TEXT SEGMENT
Allen Iverson is back in the NBA. Don’t say that you weren’t warned.
Coming to a pro basketball city near you: Petulance! Narcissism! High Maintenance!
Iverson is back—in Philadelphia, which is like the monster knocking on Frankenstein’s door. Philly created him, so now they can have him.
Iverson, the bratty little kid who thrilled us with his moves on the court and repulsed us with his moves off of it. Iverson, who claims it’s not all about him when his actions and words dictate otherwise. Iverson, who has always doth protest too much.
His original NBA team, the 76ers, are so bad off and so desperate that they signed Iverson to a one-year contract. He wept at the press conference announcing this marriage of convenience. Tears of relief, I’m sure. Iverson was thisclose to being frozen out of the league.
Iverson, when last a 76er, refused to go back into a game and had himself edited right out of the team’s highlight film. This was three years ago. A trade to Denver ensued. After a year-and-a-half trying to coexist with Carmelo Anthony, Iverson was moved again, this time to Detroit.
Another press conference. In it, Iverson repeated his desire to do “whatever it takes” to win a championship, his supposed white whale. The brat was now portraying himself as Captain Ahab.
We didn’t hear the fine print. Didn’t get the disclaimer. Maybe it was in his words, but backward-masked, like some cryptic Beatles clue telling us that Paul McCartney was dead.
The disclaimer was, Allen Iverson would do whatever it takes to win a championship, as long as it was best for Allen Iverson.
Translated: no benchy benchy.
Pistons President Joe Dumars traded one of the true good guys in the NBA, Chauncey Billups—more like Elmer’s in the Pistons locker room than we ever imagined, turns out—straight up for Iverson, and served him up for a rookie head coach’s consumption. But it was vice-versa. Iverson had Michael Curry for breakfast, lunch, and dinner—and snacked on him between meals.

MATERIAL SUPPLIED
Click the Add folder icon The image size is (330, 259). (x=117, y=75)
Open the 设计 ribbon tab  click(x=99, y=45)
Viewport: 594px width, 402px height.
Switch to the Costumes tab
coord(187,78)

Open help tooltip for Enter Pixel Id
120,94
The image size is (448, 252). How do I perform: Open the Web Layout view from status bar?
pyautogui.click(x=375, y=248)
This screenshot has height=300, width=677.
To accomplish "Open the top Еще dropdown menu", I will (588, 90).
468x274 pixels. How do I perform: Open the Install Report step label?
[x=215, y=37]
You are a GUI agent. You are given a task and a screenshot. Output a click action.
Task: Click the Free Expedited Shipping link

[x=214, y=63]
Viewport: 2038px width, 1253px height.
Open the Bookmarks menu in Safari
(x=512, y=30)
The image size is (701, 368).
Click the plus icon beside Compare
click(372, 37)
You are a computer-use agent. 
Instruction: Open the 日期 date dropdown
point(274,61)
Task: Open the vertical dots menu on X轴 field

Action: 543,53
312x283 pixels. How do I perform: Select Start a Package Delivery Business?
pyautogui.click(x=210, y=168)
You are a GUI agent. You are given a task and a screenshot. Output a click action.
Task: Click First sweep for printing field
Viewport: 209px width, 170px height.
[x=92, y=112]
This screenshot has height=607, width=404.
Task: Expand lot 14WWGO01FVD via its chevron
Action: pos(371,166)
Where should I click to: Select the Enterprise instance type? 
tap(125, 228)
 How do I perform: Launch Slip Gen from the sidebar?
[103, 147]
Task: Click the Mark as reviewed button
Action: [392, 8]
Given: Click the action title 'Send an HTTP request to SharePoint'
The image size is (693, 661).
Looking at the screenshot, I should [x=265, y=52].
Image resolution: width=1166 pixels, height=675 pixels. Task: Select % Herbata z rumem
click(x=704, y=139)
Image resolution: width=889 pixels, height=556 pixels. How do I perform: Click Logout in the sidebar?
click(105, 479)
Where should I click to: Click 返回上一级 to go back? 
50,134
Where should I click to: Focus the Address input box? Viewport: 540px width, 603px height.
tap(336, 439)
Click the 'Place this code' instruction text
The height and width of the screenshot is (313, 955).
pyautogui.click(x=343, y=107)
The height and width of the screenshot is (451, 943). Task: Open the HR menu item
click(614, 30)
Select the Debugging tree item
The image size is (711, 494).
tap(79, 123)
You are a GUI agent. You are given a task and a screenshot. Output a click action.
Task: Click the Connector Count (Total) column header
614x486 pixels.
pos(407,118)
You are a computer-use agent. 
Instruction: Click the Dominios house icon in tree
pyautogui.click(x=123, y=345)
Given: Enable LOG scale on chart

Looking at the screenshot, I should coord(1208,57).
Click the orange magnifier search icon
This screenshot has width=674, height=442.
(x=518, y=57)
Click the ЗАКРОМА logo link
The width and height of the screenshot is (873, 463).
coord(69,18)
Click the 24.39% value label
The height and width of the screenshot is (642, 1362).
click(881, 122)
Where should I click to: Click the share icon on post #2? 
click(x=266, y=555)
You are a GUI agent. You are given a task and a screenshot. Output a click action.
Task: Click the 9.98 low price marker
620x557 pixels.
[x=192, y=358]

JOBS
#1 For each statement below, say whether it agrees with the Iverson article, answering yes or no and quoting the deciding words. (a) The 76ers gave Iverson a one-year contract. (b) After Denver, Iverson was traded back to Philadelphia. (c) Joe Dumars traded Chauncey Billups for Iverson.
#2 Express the records as a JSON list of strings, one string per line, leaving out blank lines. Begin at the first line of the records and stop after the line that contains "Looking at the screenshot, I should [x=265, y=52].".
The Iverson article and the records are unrelated to each other.

TASK ANSWERS
#1
(a) Yes: "they signed Iverson to a one-year contract"
(b) No: "Iverson was moved again, this time to Detroit"
(c) Yes: "Pistons President Joe Dumars traded one of the true good guys in the NBA, Chauncey Billups"

#2
[
  "Click the Add folder icon The image size is (330, 259). (x=117, y=75)",
  "Open the 设计 ribbon tab  click(x=99, y=45)",
  "Viewport: 594px width, 402px height.",
  "Switch to the Costumes tab",
  "coord(187,78)",
  "Open help tooltip for Enter Pixel Id",
  "120,94",
  "The image size is (448, 252). How do I perform: Open the Web Layout view from status bar?",
  "pyautogui.click(x=375, y=248)",
  "This screenshot has height=300, width=677.",
  "To accomplish \"Open the top Еще dropdown menu\", I will (588, 90).",
  "468x274 pixels. How do I perform: Open the Install Report step label?",
  "[x=215, y=37]",
  "You are a GUI agent. You are given a task and a screenshot. Output a click action.",
  "Task: Click the Free Expedited Shipping link",
  "[x=214, y=63]",
  "Viewport: 2038px width, 1253px height.",
  "Open the Bookmarks menu in Safari",
  "(x=512, y=30)",
  "The image size is (701, 368).",
  "Click the plus icon beside Compare",
  "click(372, 37)",
  "You are a computer-use agent. ",
  "Instruction: Open the 日期 date dropdown",
  "point(274,61)",
  "Task: Open the vertical dots menu on X轴 field",
  "Action: 543,53",
  "312x283 pixels. How do I perform: Select Start a Package Delivery Business?",
  "pyautogui.click(x=210, y=168)",
  "You are a GUI agent. You are given a task and a screenshot. Output a click action.",
  "Task: Click First sweep for printing field",
  "Viewport: 209px width, 170px height.",
  "[x=92, y=112]",
  "This screenshot has height=607, width=404.",
  "Task: Expand lot 14WWGO01FVD via its chevron",
  "Action: pos(371,166)",
  "Where should I click to: Select the Enterprise instance type? ",
  "tap(125, 228)",
  " How do I perform: Launch Slip Gen from the sidebar?",
  "[103, 147]",
  "Task: Click the Mark as reviewed button",
  "Action: [392, 8]",
  "Given: Click the action title 'Send an HTTP request to SharePoint'",
  "The image size is (693, 661).",
  "Looking at the screenshot, I should [x=265, y=52]."
]